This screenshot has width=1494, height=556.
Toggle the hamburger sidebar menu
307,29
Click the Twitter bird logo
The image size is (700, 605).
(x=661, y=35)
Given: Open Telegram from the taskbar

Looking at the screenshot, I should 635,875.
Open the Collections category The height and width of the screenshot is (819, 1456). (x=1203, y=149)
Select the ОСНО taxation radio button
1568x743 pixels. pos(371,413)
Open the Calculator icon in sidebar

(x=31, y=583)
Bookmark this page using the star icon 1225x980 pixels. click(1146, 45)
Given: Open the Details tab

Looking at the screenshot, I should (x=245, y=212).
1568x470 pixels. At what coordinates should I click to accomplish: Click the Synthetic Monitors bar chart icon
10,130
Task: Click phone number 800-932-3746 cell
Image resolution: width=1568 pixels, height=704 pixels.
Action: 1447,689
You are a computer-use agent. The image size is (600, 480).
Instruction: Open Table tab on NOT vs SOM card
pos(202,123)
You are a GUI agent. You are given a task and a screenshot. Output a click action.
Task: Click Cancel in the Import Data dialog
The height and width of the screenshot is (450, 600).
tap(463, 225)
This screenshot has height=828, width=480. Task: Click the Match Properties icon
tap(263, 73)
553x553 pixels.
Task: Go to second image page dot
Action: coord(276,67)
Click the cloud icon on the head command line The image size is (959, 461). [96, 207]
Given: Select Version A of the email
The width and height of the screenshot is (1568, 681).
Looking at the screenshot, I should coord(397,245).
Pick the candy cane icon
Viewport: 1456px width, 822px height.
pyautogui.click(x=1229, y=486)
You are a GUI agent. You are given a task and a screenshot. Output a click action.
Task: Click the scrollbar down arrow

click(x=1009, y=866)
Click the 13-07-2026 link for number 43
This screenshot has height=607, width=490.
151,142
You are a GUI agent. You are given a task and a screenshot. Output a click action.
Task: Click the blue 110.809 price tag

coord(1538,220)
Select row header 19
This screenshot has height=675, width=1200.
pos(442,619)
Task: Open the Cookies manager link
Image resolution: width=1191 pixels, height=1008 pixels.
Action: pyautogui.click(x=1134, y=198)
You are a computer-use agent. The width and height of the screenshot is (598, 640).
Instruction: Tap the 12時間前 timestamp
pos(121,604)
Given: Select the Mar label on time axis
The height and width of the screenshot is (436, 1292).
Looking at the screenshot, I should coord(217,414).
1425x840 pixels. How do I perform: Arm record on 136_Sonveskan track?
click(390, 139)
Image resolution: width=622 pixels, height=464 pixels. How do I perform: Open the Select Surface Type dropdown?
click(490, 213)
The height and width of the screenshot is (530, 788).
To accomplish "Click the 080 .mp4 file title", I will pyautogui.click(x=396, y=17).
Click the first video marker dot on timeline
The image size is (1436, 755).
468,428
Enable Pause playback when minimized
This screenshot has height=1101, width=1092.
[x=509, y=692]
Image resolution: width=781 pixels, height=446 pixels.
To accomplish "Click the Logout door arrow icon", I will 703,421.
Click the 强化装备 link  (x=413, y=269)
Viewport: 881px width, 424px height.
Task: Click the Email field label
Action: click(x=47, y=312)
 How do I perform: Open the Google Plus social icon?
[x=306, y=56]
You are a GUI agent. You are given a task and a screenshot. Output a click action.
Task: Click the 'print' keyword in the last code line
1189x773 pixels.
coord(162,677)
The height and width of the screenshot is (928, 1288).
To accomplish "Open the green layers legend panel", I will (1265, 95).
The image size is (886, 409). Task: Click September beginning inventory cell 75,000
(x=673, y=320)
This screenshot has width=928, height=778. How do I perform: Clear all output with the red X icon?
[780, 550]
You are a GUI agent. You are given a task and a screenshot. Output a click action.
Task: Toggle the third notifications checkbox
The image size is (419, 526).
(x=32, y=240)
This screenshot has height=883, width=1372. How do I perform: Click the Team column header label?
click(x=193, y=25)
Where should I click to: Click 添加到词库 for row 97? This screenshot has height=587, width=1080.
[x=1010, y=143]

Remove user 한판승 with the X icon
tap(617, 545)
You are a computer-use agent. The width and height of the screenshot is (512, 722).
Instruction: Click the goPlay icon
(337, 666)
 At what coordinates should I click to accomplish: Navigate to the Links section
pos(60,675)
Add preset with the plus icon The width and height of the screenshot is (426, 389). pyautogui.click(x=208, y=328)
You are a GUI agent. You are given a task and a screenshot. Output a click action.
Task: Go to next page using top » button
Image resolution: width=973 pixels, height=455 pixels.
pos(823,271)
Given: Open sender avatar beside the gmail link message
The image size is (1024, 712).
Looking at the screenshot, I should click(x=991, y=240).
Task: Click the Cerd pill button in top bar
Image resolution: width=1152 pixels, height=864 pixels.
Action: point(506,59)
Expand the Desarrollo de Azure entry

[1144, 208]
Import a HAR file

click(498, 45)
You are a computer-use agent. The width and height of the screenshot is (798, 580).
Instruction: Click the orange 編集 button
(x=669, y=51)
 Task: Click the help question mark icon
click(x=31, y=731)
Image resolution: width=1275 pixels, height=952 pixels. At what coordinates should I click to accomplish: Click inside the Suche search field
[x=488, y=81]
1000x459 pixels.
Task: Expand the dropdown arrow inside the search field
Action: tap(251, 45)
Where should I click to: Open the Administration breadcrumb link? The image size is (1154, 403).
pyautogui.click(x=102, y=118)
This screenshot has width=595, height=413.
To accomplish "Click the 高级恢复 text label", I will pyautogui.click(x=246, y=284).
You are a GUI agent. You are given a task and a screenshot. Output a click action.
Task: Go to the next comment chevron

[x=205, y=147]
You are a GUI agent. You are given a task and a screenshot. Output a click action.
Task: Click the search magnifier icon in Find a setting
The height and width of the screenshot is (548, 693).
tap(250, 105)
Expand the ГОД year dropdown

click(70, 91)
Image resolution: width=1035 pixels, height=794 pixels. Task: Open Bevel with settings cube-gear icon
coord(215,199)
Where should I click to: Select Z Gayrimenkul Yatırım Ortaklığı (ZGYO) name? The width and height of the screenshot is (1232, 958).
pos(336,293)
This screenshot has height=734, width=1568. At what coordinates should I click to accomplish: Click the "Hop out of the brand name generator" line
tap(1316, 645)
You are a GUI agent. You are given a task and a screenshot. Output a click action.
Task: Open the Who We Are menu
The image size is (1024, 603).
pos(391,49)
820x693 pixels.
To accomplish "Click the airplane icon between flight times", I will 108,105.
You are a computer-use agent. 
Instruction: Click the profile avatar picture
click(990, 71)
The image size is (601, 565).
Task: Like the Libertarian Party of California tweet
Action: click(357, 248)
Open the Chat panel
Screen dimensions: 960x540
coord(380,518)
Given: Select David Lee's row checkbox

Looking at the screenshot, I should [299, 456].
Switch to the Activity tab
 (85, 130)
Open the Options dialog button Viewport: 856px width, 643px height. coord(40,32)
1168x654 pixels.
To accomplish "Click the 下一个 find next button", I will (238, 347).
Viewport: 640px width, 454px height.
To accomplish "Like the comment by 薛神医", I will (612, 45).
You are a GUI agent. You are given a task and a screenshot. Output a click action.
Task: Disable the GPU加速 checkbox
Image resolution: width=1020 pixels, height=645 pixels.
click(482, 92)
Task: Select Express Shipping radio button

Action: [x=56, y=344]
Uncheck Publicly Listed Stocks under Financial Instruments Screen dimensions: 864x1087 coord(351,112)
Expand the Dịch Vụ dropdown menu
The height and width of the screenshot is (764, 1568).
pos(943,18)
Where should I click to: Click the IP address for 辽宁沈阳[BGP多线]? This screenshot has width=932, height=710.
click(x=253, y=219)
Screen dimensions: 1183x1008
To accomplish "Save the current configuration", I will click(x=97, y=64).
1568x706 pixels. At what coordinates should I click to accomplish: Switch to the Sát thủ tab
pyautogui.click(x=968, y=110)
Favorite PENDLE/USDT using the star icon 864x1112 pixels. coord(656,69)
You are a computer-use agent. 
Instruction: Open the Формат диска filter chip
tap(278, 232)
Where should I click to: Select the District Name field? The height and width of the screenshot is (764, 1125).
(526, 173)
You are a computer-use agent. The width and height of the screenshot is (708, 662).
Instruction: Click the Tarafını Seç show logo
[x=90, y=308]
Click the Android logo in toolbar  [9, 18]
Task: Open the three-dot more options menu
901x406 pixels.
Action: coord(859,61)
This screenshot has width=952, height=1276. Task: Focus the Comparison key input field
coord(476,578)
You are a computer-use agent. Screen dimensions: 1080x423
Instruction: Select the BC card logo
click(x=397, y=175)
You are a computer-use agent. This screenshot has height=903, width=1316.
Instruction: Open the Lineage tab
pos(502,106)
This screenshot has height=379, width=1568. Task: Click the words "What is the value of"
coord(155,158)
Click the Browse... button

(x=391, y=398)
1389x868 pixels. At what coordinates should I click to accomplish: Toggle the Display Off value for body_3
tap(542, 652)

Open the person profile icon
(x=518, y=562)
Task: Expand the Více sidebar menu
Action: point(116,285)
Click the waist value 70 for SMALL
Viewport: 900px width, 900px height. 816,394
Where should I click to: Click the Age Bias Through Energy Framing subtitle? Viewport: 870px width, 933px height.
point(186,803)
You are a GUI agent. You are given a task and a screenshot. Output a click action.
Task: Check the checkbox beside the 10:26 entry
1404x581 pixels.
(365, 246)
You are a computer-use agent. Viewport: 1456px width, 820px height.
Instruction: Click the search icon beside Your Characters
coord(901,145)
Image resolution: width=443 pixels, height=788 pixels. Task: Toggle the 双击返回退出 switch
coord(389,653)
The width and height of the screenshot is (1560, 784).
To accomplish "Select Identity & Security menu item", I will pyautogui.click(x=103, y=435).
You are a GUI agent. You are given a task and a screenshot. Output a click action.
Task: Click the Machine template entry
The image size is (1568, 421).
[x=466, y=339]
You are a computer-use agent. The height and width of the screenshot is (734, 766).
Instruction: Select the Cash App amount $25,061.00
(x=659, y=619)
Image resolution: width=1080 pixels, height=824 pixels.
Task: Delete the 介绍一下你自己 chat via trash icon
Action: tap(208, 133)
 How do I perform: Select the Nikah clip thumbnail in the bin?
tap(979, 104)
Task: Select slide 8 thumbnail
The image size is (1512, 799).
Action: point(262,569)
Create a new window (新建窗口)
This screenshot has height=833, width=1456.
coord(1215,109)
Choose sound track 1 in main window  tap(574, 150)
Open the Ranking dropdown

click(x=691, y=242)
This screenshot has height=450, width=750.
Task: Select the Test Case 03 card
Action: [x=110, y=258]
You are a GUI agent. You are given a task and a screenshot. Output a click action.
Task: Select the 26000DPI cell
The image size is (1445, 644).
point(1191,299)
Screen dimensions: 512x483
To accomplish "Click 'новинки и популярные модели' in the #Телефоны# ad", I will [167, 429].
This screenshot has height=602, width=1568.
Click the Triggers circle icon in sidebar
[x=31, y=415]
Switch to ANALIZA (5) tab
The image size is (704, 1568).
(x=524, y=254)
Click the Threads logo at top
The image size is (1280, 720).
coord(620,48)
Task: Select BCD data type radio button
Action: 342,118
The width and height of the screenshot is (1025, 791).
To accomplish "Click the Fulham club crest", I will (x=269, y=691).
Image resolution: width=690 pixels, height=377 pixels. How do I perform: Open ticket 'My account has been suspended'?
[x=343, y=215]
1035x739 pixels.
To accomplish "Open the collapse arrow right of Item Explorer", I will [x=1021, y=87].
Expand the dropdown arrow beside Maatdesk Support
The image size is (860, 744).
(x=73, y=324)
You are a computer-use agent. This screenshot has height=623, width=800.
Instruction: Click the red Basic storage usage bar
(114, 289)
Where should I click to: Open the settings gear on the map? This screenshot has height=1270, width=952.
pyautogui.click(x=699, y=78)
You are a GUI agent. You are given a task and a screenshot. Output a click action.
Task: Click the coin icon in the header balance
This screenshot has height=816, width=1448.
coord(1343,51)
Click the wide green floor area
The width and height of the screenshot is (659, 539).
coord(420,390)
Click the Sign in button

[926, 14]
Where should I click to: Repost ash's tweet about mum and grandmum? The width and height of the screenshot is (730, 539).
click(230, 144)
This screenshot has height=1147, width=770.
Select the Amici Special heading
□ □ □
» **Exercise goal**
Within the data above, the span starting at the line containing "Open the Ranking dropdown" and ending at the line containing "Click the Threads logo at top" is to be retyped exactly, with no other lines.

» **Worked solution**
Open the Ranking dropdown

click(x=691, y=242)
This screenshot has height=450, width=750.
Task: Select the Test Case 03 card
Action: [x=110, y=258]
You are a GUI agent. You are given a task and a screenshot. Output a click action.
Task: Select the 26000DPI cell
The image size is (1445, 644).
point(1191,299)
Screen dimensions: 512x483
To accomplish "Click 'новинки и популярные модели' in the #Телефоны# ad", I will [167, 429].
This screenshot has height=602, width=1568.
Click the Triggers circle icon in sidebar
[x=31, y=415]
Switch to ANALIZA (5) tab
The image size is (704, 1568).
(x=524, y=254)
Click the Threads logo at top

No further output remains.